Common use of New Registration Statement Clause in Contracts

New Registration Statement. If, immediately prior to the third anniversary of the initial effective date of the Registration Statement (the “Renewal Deadline”), any of the Securities remains unsold by the Underwriters, the Company will, prior to the Renewal Deadline, if it has not already done so, file a new registration statement relating to the Securities, and notify the Representatives when such filing has been made and use its best efforts to cause such registration statement to be declared effective within 180 days after the Renewal Deadline. The Company will furnish the Representatives with copies of any such new registration statement a reasonable amount of time prior to such proposed filing and, notwithstanding the foregoing provisions of this paragraph, will not file any such proposed registration statement to which the Representatives or counsel for the Underwriters shall object.
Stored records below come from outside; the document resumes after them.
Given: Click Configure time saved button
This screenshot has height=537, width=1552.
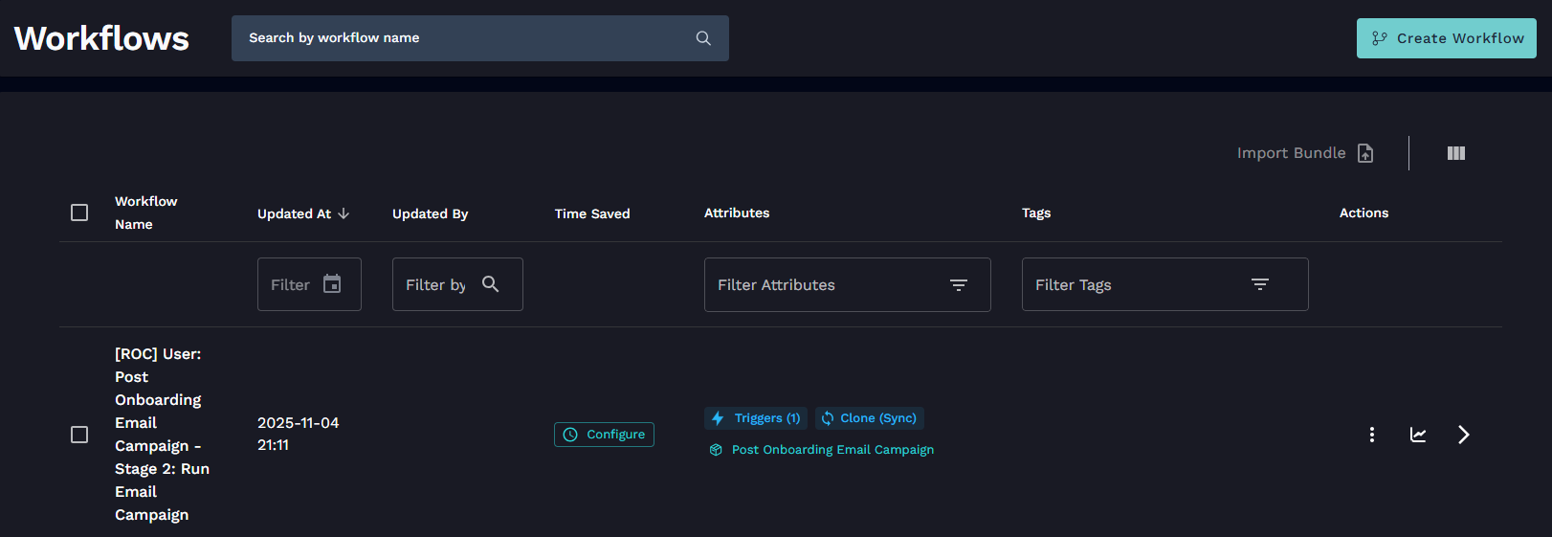Looking at the screenshot, I should click(x=604, y=435).
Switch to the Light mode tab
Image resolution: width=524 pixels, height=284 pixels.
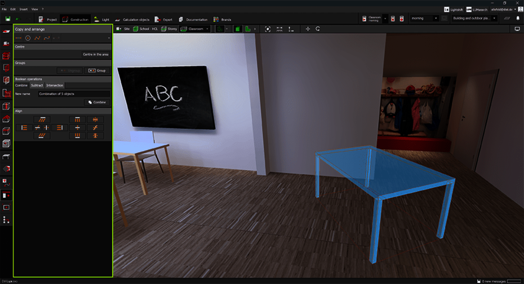click(101, 19)
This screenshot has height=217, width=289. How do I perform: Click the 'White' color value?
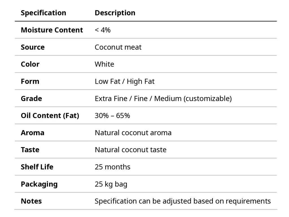click(104, 64)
In any such case, the Company will take all other action as is necessary or appropriate to permit the public offering and sale of the Securities to continue from and after the Renewal Deadline as contemplated in the expired registration statement relating to the Securities. References in this Agreement to the “Registration Statement” shall include any such new shelf registration statement from and after the time it is filed with the Commission, mutatis mutandis.

Appears in 8 contracts

Samples: Underwriting Agreement (Zogenix, Inc.), Underwriting Agreement (Horizon Global Corp), Underwriting Agreement (Zogenix, Inc.)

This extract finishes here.